Kapukaya, İslamiyet'ten önce de mevcut olan kameri takvimin, Hazreti Ali'nin teklifiyle İkinci Halife Hazreti Ömer tarafından bugünkü haliyle tespit edilerek hicretin 17'nci yılından itibaren kullanılmaya başlandığını belirterek, sözlerini şöyle sürdürdü:

"Hicretten sonra Hazreti Peygamber, İslam devletinin kuruluşunu ilan etmiştir. Hicret, teşri (yasama) açısından da büyük önem taşımaktadır. Mekke döneminde nazil olan ayetlerde tevhid, nübüvvet, ahiret gibi temel inanç konuları işlenip ibadet ve ahlakla ilgili İslam esasları konulurken, hicretten sonra ferdi ve içtimai hayatı düzenleyen ahkamla ilgili ayetler inmiş, ibadet ve muamelata dair hükümler konularak müeyyideler getirilmiş ve devletlerarası hukuku ilgilendiren kurallar belirlenmiştir."

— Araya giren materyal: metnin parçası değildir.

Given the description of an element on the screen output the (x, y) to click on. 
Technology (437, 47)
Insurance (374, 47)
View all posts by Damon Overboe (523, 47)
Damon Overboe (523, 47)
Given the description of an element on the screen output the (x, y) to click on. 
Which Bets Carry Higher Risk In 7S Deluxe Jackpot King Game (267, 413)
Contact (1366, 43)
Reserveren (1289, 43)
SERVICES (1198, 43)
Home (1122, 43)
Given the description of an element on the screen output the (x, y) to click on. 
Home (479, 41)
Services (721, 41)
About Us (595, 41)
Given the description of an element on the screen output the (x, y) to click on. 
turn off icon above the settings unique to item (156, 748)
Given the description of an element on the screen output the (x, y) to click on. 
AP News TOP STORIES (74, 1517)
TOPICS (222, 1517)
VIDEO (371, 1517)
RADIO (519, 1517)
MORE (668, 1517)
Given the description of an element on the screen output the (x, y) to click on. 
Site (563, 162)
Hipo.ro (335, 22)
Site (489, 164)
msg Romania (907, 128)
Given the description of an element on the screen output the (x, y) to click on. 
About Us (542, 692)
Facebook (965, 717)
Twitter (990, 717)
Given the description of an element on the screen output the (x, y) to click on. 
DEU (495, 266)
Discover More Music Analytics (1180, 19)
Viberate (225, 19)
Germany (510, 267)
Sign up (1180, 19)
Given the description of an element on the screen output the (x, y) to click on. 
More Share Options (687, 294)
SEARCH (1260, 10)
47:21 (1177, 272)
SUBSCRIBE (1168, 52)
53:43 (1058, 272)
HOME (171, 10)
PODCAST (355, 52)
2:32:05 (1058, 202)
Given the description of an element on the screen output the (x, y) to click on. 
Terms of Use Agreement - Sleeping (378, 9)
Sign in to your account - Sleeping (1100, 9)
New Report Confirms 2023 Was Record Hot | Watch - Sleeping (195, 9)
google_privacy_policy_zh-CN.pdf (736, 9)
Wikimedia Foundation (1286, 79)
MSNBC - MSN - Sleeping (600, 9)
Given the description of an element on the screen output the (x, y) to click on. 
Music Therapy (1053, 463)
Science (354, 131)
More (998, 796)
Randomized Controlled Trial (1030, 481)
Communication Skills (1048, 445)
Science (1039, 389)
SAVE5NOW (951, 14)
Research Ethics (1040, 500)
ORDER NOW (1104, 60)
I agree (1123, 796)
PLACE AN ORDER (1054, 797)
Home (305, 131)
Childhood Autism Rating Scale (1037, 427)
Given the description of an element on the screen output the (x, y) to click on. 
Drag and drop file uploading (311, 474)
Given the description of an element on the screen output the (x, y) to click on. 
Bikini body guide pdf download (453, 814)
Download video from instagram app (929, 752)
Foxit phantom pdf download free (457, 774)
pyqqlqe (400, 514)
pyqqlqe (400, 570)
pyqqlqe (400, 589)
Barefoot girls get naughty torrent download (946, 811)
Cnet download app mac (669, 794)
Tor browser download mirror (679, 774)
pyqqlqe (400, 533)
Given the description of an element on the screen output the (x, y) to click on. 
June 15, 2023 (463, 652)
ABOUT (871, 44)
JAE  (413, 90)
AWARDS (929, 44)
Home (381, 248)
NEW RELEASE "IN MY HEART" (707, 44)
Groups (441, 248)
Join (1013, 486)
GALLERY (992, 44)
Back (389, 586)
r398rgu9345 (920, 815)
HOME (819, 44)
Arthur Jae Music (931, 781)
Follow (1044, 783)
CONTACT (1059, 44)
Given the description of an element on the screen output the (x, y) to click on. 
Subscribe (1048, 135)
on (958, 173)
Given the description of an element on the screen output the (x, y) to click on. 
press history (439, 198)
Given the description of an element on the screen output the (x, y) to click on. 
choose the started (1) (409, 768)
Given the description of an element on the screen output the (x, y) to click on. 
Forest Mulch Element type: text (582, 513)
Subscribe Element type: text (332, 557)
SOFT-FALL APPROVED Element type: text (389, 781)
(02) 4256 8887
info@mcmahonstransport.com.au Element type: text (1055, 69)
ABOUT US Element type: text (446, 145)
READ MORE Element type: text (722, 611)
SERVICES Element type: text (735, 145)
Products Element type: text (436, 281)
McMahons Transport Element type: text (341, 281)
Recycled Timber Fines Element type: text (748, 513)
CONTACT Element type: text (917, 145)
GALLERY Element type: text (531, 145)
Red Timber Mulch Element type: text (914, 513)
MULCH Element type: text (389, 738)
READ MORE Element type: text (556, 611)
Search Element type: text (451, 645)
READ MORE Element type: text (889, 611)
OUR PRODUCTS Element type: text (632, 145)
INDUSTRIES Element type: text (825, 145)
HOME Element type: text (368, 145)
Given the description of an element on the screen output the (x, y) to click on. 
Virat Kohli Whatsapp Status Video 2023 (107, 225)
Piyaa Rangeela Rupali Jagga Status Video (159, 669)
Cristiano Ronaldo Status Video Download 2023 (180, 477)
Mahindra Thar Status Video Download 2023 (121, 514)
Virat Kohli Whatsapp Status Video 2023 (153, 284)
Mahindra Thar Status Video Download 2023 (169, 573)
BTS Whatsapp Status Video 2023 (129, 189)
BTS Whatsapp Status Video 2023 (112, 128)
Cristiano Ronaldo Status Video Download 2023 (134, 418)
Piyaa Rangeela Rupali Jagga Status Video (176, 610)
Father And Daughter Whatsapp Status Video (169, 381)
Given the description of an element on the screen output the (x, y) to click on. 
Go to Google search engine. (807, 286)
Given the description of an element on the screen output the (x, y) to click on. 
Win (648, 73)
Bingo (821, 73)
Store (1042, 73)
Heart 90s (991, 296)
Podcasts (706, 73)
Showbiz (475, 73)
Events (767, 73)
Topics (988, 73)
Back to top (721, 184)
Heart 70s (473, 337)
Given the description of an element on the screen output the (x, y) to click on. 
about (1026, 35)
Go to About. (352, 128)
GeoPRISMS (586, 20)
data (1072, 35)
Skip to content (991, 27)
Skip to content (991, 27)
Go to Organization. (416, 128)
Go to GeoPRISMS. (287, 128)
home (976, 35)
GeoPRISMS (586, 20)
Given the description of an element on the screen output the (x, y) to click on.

Hicretin, İslam davetinin seyrinde ve dinin yayılışında da etkili olduğunu kaydeden Kapukaya, şöyle devam etti:

"Bu derece önem verilmesine bağlı olarak hicretin daha Peygamber döneminde bir takvim ve tarih başlangıcı sayıldığı görülmektedir. Ashabın, Resul-i Ekrem'in hayatını 'Mekke' ve 'Medine' dönemi diye ikiye ayırması ve bu dönemlere ait yılları birbirini tamamlayacak şekilde değil ayrı ayrı zikretmesi bu hususun ilk işaretidir. Hicri takvim, İslam aleminin dini takvimidir. Ramazan ayının başlangıcı ve bitişi, Kurban Bayramı günleri, hac farizasının yerine getirilmesi, kandil geceleri de hep bu hicri takvim esası üzerinden icra edilmektedir."